### What needs to be done:
Whenever a line in the entries below contains "will", copy that line.
Raw data below:
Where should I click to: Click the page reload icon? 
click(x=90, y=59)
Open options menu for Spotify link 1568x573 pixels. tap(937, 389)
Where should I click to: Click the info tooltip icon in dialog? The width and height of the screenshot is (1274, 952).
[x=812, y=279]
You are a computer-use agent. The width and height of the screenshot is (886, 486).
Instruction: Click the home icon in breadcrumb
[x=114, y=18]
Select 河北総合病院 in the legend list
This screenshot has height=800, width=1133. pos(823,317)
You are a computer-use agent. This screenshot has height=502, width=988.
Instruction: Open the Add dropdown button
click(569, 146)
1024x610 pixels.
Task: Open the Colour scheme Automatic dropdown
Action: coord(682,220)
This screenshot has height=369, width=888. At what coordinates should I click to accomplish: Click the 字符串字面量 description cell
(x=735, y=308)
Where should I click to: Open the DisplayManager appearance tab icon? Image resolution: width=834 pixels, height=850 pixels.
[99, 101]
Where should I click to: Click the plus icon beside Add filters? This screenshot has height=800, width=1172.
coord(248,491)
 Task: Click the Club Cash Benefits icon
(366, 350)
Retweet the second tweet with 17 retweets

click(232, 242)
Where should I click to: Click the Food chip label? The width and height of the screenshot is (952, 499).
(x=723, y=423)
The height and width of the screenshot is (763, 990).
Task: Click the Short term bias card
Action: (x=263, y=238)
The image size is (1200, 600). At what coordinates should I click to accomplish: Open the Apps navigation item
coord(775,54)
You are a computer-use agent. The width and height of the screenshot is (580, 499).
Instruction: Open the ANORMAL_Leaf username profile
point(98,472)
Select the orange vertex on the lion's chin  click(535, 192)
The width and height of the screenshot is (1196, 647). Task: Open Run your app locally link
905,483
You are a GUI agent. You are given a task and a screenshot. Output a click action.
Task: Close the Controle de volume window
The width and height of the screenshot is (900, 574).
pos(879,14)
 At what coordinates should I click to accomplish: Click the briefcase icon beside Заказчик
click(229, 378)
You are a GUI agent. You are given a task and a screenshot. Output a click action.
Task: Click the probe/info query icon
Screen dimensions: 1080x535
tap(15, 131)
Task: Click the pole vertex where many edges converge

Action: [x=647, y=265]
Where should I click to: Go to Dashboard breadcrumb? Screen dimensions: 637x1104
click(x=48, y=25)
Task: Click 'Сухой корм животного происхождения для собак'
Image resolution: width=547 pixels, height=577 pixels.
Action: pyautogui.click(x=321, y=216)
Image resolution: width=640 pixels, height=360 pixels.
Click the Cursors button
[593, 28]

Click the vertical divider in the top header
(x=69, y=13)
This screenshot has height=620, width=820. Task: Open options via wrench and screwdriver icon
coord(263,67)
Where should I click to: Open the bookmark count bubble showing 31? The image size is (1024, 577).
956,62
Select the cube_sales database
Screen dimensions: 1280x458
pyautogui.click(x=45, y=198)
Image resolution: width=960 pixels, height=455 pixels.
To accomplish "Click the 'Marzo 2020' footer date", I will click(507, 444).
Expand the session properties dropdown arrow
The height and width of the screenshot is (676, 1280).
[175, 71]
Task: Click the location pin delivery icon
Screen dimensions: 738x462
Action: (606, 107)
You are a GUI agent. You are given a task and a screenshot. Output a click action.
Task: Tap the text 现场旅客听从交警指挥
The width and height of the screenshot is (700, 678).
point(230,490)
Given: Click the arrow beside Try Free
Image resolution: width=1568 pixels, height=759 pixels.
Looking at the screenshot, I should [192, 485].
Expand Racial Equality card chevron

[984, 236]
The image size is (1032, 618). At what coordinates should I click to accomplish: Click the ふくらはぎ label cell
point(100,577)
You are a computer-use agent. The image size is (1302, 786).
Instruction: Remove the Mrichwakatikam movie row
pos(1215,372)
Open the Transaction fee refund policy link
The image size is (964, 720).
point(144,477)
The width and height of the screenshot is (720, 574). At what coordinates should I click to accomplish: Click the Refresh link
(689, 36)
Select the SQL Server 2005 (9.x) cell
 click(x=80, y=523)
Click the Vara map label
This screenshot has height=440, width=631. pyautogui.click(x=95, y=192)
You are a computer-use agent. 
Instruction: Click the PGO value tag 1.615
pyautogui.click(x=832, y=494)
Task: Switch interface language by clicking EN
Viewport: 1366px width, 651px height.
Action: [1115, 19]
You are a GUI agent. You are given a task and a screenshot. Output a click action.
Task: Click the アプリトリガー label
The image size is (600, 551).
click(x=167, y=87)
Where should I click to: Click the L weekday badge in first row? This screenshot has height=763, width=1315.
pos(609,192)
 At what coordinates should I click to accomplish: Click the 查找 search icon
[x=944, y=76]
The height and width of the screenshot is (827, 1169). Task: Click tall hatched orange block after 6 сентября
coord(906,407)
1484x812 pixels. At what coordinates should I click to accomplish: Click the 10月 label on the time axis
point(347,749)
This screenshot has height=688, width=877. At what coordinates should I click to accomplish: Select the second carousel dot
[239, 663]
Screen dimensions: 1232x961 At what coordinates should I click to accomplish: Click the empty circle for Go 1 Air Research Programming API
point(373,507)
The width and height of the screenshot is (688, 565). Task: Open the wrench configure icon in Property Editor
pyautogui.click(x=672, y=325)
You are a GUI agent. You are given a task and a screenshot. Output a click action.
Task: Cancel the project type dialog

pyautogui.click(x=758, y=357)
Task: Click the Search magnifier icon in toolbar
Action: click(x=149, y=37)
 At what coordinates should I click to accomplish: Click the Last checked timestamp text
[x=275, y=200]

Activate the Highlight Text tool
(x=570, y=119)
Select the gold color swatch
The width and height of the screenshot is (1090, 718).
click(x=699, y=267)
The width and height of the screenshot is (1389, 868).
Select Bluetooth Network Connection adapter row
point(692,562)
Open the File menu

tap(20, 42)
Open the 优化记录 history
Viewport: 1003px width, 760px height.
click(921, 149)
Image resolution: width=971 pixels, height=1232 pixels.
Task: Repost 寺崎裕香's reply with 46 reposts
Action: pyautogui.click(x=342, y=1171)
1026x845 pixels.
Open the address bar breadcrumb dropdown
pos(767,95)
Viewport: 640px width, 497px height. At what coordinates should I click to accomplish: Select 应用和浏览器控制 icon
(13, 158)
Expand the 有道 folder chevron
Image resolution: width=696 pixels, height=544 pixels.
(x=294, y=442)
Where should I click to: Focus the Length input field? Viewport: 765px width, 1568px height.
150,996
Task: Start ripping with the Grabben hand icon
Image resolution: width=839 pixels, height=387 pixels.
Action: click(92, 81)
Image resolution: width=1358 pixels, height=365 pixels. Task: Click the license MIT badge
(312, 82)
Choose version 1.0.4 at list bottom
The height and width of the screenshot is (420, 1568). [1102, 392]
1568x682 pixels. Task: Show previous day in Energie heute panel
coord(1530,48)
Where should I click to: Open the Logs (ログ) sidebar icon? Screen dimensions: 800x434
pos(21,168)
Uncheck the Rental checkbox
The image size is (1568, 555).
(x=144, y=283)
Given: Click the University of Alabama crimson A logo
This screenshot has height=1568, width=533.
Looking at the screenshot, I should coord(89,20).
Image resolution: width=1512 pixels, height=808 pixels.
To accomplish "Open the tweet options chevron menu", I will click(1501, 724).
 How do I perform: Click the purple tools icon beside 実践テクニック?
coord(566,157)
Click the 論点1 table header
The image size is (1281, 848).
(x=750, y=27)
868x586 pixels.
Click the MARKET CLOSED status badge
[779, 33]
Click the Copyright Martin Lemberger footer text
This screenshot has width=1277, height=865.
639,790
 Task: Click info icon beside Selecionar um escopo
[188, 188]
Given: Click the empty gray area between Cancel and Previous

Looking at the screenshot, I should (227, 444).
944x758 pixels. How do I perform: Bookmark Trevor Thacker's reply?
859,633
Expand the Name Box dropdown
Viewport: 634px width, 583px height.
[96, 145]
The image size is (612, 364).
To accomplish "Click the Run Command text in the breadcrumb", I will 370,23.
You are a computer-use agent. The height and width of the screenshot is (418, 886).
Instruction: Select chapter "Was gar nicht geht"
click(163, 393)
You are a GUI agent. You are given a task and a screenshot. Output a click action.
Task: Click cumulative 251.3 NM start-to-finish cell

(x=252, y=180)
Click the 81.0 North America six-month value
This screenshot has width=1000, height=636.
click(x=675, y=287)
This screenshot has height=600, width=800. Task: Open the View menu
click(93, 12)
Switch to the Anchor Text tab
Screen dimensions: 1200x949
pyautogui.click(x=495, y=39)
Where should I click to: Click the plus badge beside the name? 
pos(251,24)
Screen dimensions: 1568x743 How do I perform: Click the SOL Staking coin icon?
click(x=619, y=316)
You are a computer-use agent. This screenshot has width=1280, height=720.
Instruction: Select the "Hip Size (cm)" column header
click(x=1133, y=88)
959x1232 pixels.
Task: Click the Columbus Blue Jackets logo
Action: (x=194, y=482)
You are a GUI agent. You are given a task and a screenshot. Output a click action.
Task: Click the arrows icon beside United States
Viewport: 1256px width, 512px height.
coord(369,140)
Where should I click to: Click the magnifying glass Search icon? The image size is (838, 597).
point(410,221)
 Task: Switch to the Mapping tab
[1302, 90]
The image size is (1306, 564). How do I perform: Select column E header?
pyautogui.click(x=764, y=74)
End of Raw data.
### Written answer:
To accomplish "Click the 'Marzo 2020' footer date", I will click(507, 444).
To accomplish "Open the tweet options chevron menu", I will click(1501, 724).
To accomplish "Click the Run Command text in the breadcrumb", I will 370,23.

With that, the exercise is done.